How is the "occupied space" shown in the -m statistics calculated?
I've done this small test:
~/git/jdupes$ mkdir tdir
~/git/jdupes$ echo -n 0123456789 > tdir/A
~/git/jdupes$ echo -n 0123456789 > tdir/B
~/git/jdupes$ ln tdir/A tdir/A1
~/git/jdupes$ ln tdir/A tdir/A2
~/git/jdupes$ ln tdir/B tdir/B1
~/git/jdupes$ ln tdir/B tdir/B2
~/git/jdupes$ ln tdir/B tdir/B3
~/git/jdupes$ ls -lin tdir/
total 84
1310944 -rw-r--r-- 3 1000 1000 10 Mar 21 22:10 A
1310944 -rw-r--r-- 3 1000 1000 10 Mar 21 22:10 A1
1310944 -rw-r--r-- 3 1000 1000 10 Mar 21 22:10 A2
1310945 -rw-r--r-- 4 1000 1000 10 Mar 21 22:10 B
1310945 -rw-r--r-- 4 1000 1000 10 Mar 21 22:10 B1
1310945 -rw-r--r-- 4 1000 1000 10 Mar 21 22:10 B2
1310945 -rw-r--r-- 4 1000 1000 10 Mar 21 22:10 B3
~/git/jdupes$ ./jdupes -m tdir/
Scanning: 7 files, 1 dirs (in 1 specified)
4 duplicate files (in 1 sets), occupying 40 bytes
I would have expected -m to show either 10 bytes if "size that can be freed" is meant or 20 bytes if the number shows the total occupied size.
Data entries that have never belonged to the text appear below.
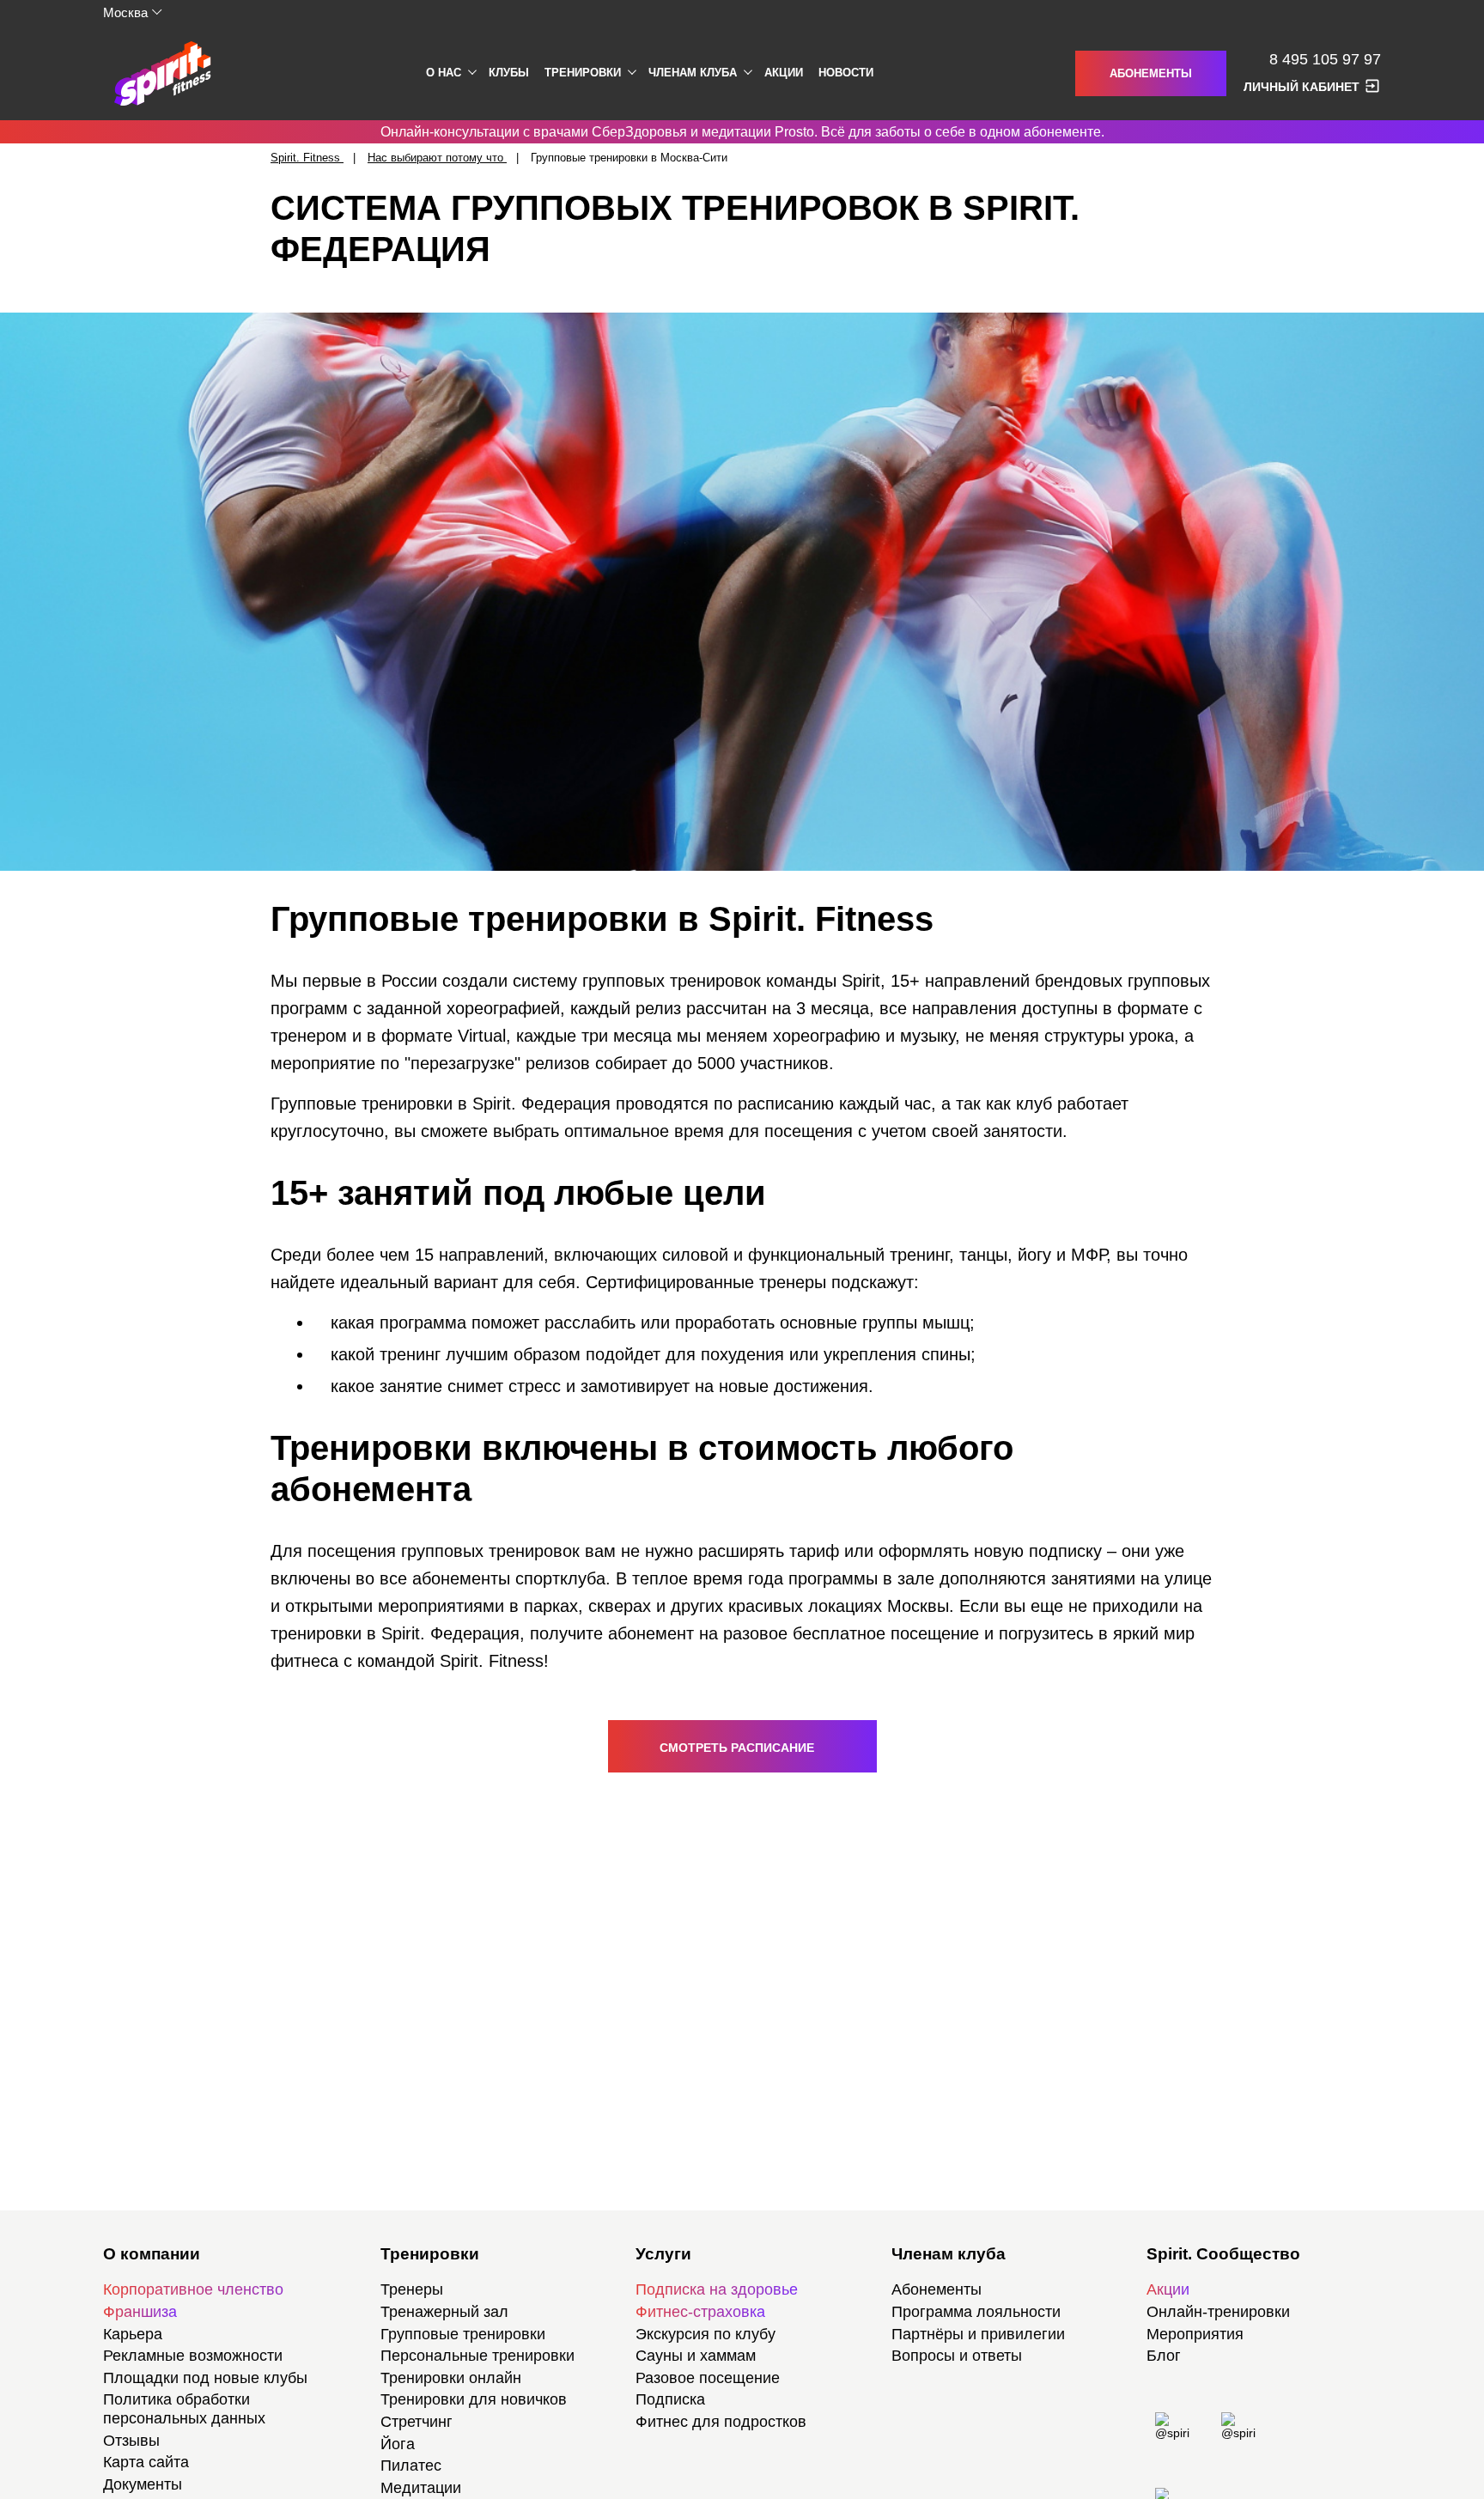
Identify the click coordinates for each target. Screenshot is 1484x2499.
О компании (151, 2254)
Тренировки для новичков (473, 2399)
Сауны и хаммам (696, 2355)
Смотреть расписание (739, 1747)
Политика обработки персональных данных (184, 2409)
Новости (845, 72)
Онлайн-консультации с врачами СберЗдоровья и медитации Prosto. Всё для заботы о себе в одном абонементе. (742, 132)
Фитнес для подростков (721, 2421)
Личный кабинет (1301, 87)
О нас (443, 72)
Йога (397, 2444)
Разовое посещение (708, 2378)
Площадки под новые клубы (205, 2378)
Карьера (132, 2334)
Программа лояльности (976, 2311)
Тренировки (582, 72)
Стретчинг (416, 2421)
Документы (142, 2484)
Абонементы (1151, 73)
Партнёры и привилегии (978, 2334)
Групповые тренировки (462, 2334)
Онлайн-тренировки (1218, 2311)
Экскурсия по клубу (705, 2334)
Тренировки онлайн (450, 2378)
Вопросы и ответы (956, 2355)
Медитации (420, 2487)
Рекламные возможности (193, 2355)
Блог (1163, 2355)
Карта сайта (146, 2462)
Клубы (509, 72)
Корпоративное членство (193, 2289)
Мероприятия (1195, 2334)
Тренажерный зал (444, 2311)
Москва (125, 12)
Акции (783, 72)
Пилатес (410, 2465)
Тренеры (411, 2289)
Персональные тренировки (477, 2355)
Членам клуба (692, 72)
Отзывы (131, 2440)
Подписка (670, 2399)
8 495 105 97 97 (1325, 60)
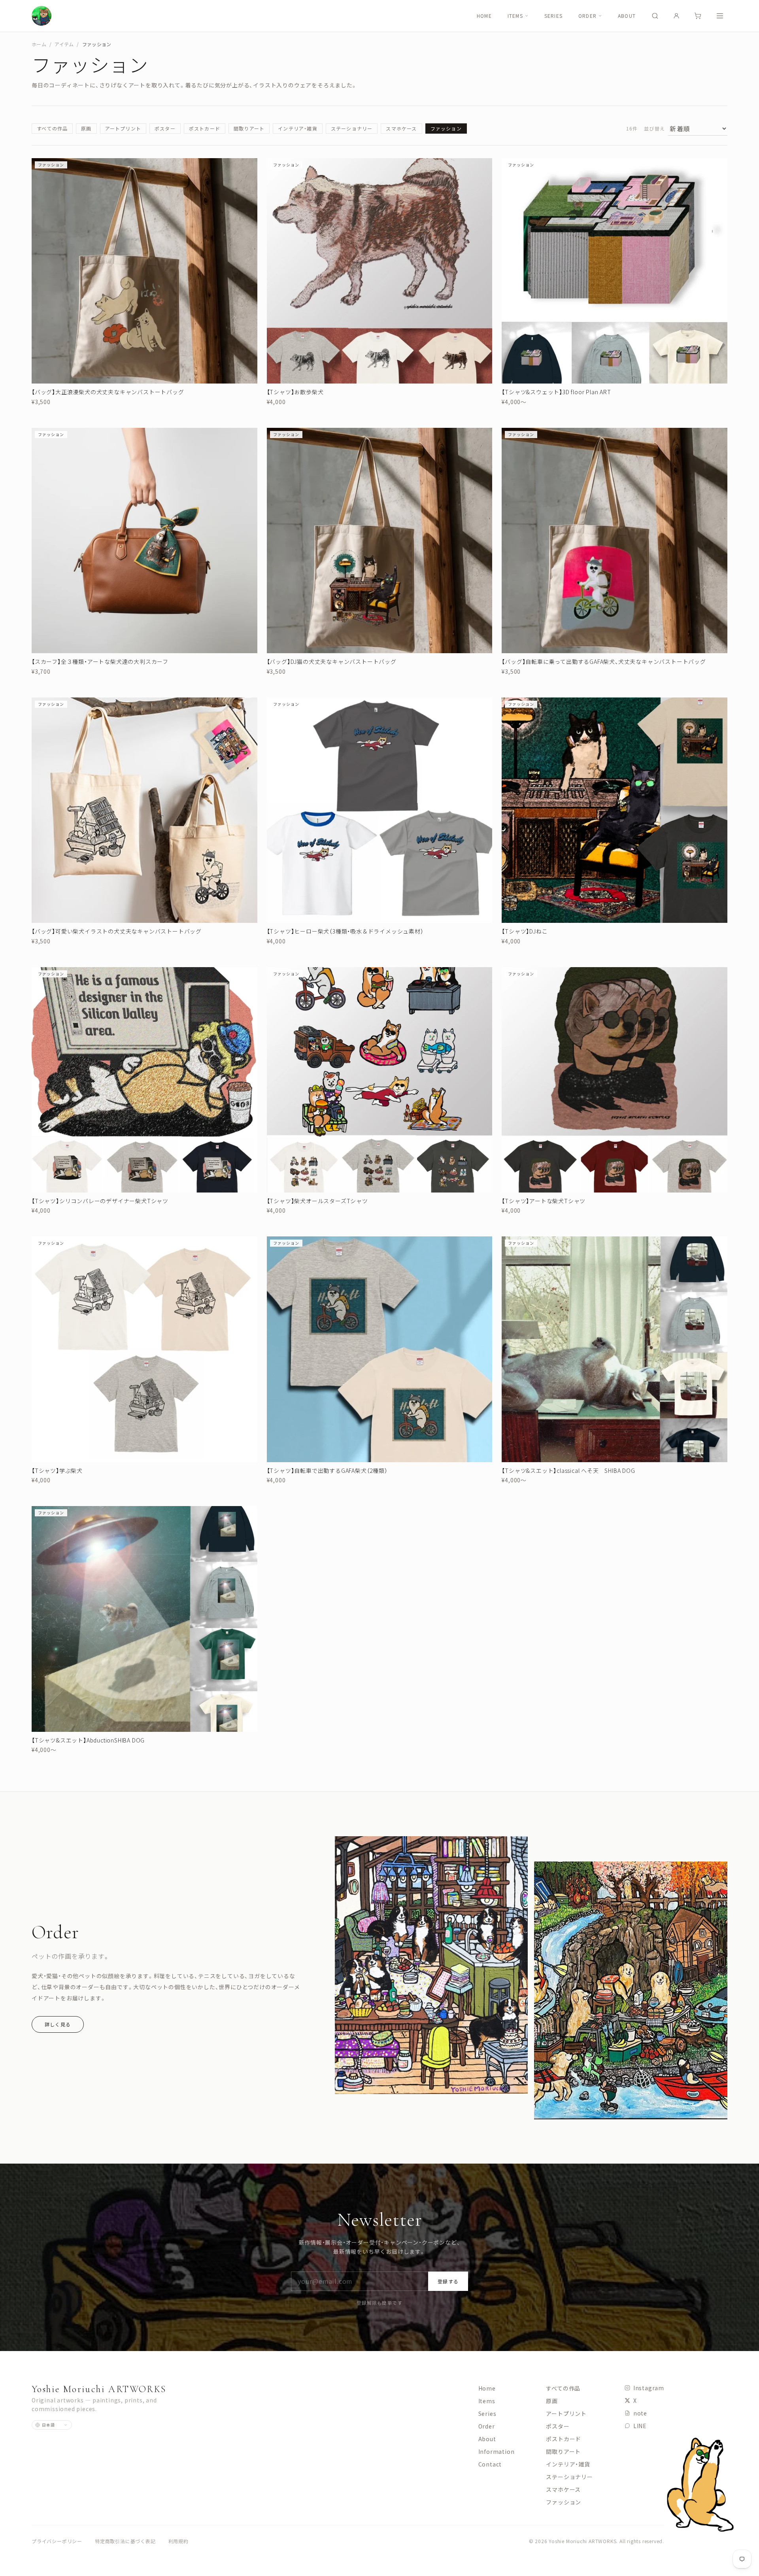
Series (553, 16)
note (640, 2413)
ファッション (446, 128)
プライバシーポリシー (57, 2541)
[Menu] (719, 15)
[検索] (655, 16)
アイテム (64, 44)
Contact (490, 2464)
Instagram (648, 2388)
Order (587, 15)
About (627, 16)
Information (496, 2451)
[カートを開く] (697, 16)
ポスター (165, 128)
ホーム (39, 44)
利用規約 (178, 2541)
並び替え (654, 128)
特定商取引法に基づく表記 (125, 2541)
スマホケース (401, 128)
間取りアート (249, 128)
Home (484, 16)
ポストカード (204, 128)
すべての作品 (52, 128)
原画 (86, 128)
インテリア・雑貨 (297, 128)
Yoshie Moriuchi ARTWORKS (99, 2389)
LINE (640, 2426)
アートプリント (123, 128)
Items (515, 15)
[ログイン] (676, 16)
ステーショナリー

As there are only two inodes used with 10 bytes each, the shown size of 40 bytes is a bit high.
…Thinking about this: Is this an instance of the triangle problem?
If yes, could you please still tell me, which size -m prints?
(my guess: "size that can be freed")
My understanding is that the summary output is supposed to indicate how much excess space is used. I didn't write that code and it also wasn't updated to make it hard link aware. It should be made hard link aware.
I think this really is an ocurrence of the triangle problem. The 4 duplicate files are:
(A A1 A2) --> B
(A A1 A2) --> B1
(A A1 A2) --> B2
(A A1 A2) --> B3
Based on this, the calculated 40 bytes are acceptable. I'm currently pondering the triangle problem and have some ideas – but like you already wrote, it would mean changing quite some code.